**Assignment**
To complete the exercise, write out all the data exactly.

[Stored data]
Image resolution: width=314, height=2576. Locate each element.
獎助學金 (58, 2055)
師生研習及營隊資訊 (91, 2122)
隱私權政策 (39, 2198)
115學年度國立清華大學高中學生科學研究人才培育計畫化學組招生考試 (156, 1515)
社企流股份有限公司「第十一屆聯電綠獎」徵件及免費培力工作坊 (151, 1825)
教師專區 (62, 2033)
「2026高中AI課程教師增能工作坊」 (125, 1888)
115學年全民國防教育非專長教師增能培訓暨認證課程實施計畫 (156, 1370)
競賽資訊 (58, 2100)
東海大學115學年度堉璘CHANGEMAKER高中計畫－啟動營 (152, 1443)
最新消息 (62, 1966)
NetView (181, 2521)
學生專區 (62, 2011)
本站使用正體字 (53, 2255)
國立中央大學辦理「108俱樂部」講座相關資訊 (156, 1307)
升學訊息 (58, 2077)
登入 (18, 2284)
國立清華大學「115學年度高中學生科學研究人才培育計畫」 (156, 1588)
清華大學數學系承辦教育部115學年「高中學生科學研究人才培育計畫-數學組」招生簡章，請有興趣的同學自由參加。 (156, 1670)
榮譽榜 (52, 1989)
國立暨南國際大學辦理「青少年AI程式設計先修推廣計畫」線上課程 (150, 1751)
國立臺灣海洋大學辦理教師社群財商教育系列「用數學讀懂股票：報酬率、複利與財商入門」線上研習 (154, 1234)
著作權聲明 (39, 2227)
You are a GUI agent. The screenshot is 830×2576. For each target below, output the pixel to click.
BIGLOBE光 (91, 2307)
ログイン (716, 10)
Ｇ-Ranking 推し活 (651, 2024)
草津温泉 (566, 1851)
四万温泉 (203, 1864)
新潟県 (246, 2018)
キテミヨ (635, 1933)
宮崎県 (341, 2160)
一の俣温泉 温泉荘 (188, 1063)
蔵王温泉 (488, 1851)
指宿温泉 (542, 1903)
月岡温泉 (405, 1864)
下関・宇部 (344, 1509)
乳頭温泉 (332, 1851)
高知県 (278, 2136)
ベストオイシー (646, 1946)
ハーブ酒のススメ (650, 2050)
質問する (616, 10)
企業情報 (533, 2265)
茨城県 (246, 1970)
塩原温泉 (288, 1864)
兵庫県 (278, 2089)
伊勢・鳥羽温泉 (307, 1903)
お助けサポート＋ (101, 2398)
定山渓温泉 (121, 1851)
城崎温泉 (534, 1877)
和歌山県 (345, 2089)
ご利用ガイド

**Result of the exercise**
Image resolution: width=314, height=2576. Locate each element.
獎助學金 (58, 2055)
師生研習及營隊資訊 (91, 2122)
隱私權政策 (39, 2198)
115學年度國立清華大學高中學生科學研究人才培育計畫化學組招生考試 (156, 1515)
社企流股份有限公司「第十一屆聯電綠獎」徵件及免費培力工作坊 (151, 1825)
教師專區 (62, 2033)
「2026高中AI課程教師增能工作坊」 (125, 1888)
115學年全民國防教育非專長教師增能培訓暨認證課程實施計畫 (156, 1370)
競賽資訊 (58, 2100)
東海大學115學年度堉璘CHANGEMAKER高中計畫－啟動營 (152, 1443)
最新消息 (62, 1966)
NetView (181, 2521)
學生專區 (62, 2011)
本站使用正體字 (53, 2255)
國立中央大學辦理「108俱樂部」講座相關資訊 (156, 1307)
升學訊息 (58, 2077)
登入 (18, 2284)
國立清華大學「115學年度高中學生科學研究人才培育計畫」 (156, 1588)
清華大學數學系承辦教育部115學年「高中學生科學研究人才培育計畫-數學組」招生簡章，請有興趣的同學自由參加。 (156, 1670)
榮譽榜 (52, 1989)
國立暨南國際大學辦理「青少年AI程式設計先修推廣計畫」線上課程 (150, 1751)
國立臺灣海洋大學辦理教師社群財商教育系列「用數學讀懂股票：報酬率、複利與財商入門」線上研習 (154, 1234)
著作權聲明 (39, 2227)
You are a GUI agent. The screenshot is 830×2576. For each target below, output the pixel to click.
BIGLOBE光 (91, 2307)
ログイン (716, 10)
Ｇ-Ranking 推し活 (651, 2024)
草津温泉 (566, 1851)
四万温泉 (203, 1864)
新潟県 (246, 2018)
キテミヨ (635, 1933)
宮崎県 (341, 2160)
一の俣温泉 温泉荘 (188, 1063)
蔵王温泉 (488, 1851)
指宿温泉 (542, 1903)
月岡温泉 (405, 1864)
下関・宇部 (344, 1509)
乳頭温泉 (332, 1851)
高知県 (278, 2136)
ベストオイシー (646, 1946)
ハーブ酒のススメ (650, 2050)
質問する (616, 10)
企業情報 (533, 2265)
茨城県 (246, 1970)
塩原温泉 (288, 1864)
兵庫県 (278, 2089)
伊勢・鳥羽温泉 (307, 1903)
お助けサポート＋ (101, 2398)
定山渓温泉 (121, 1851)
城崎温泉 (534, 1877)
和歌山県 (345, 2089)
ご利用ガイド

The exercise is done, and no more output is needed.